After confirming that the animals were indeed preserved and could be imaged, Mitchell and Edgar broached the mishap and its resultant discovery with Martindale. He responded with a laugh and one of his favorite quotes: “Chance favors the prepared mind!”
Together, Martindale, Edgar, and Mitchell confirmed that their new Rain-X fixation technique could be applied to a wide range of sea creatures, demonstrating its versatility for broader biological research. Their protocol was published in Frontiers in Zoology and subsequently shared with other scientists studying gelatinous marine invertebrates.
“I knew what a fixed ctenophore should look like,” Mitchell said, “but I never thought I’d be able to see it so clearly, let alone help develop the technique to make it possible with something as ordinary as Rain-X!”
For folks who may wonder about potential conflicts of interest, Rain-X does not fund any of the research at UF’s Whitney Laboratory. Representatives of Rain-X declined to comment for this story.
For Mitchell and other comb jelly researchers, this Rain-X discovery is a major breakthrough. Scientists have been studying comb jellies for centuries to learn about their remarkable regenerative abilities and their impact on the environment. But it’s hard to glean much when you can’t see the details clearly—being able to identify cellular structures and tissue types is key to figure out how comb jellies regenerate and reproduce. This discovery at Whitney Laboratory improves current methods to help researchers learn more about the molecular and cellular components of regeneration. It also opens doors for scientists to study other types of gelatinous marine animals.
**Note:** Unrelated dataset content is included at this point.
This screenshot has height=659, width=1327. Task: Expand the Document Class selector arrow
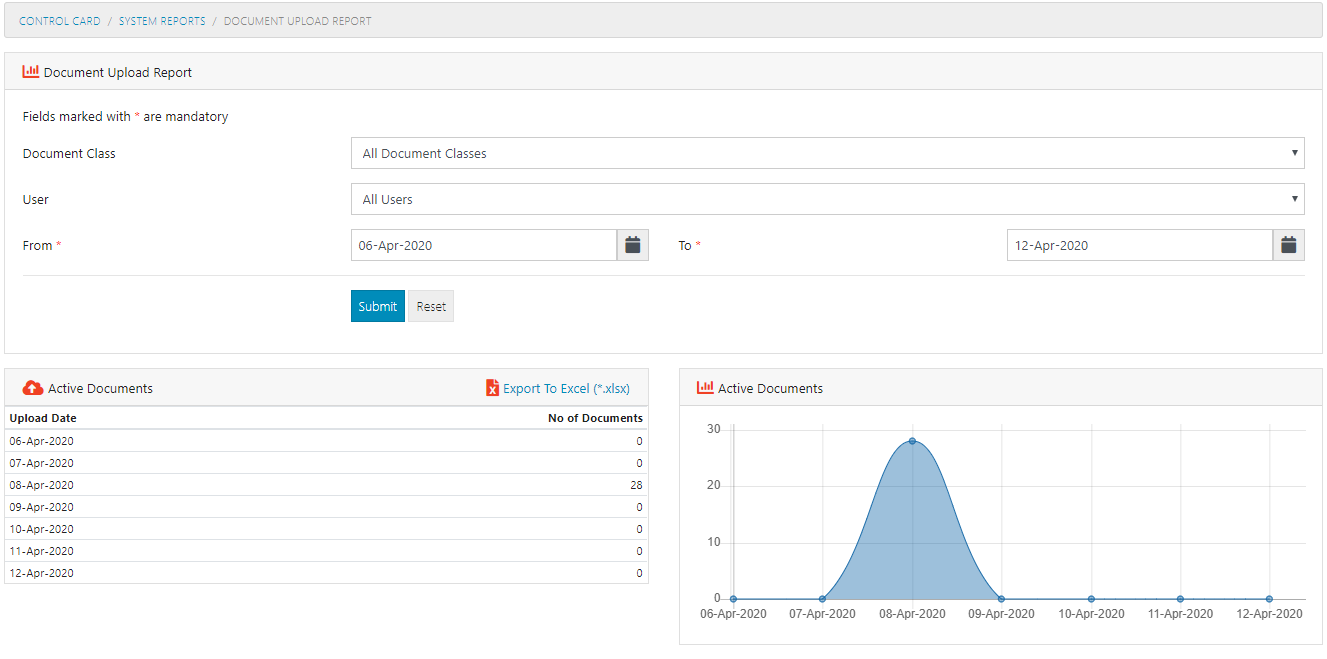(1296, 153)
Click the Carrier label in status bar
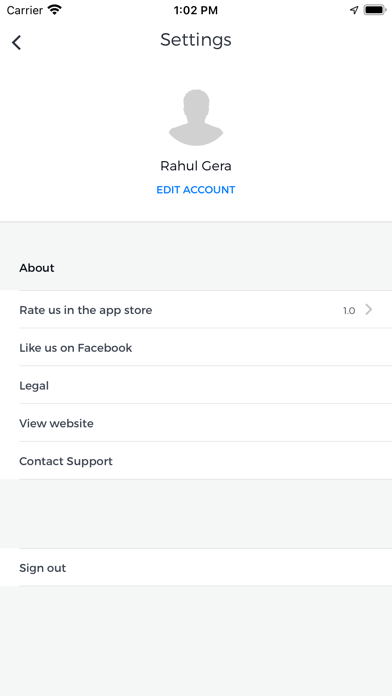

“There are so many organisms in the ocean with really interesting qualities,” Mitchell said. “Comb jellies can regenerate better than most common laboratory animals like mice or fruit flies, but we haven’t been able to figure out why because we lacked the basic tools to study them in more detail.” Now, scientists can use Whitney Laboratory’s protocol as a steppingstone to learn more about comb jellies and other marine animals with unique biomedical properties that, until now, have been difficult to study because of their fragile tissues.
Improved fixation methods may also help museum curators preserve specimens with gelatinous tissues. Today, “preserved” comb jellies look like clumps of Jell-O in a jar. Now, with Whitney Laboratory’s Rain-X protocol, it may be possible to preserve comb jellies indefinitely.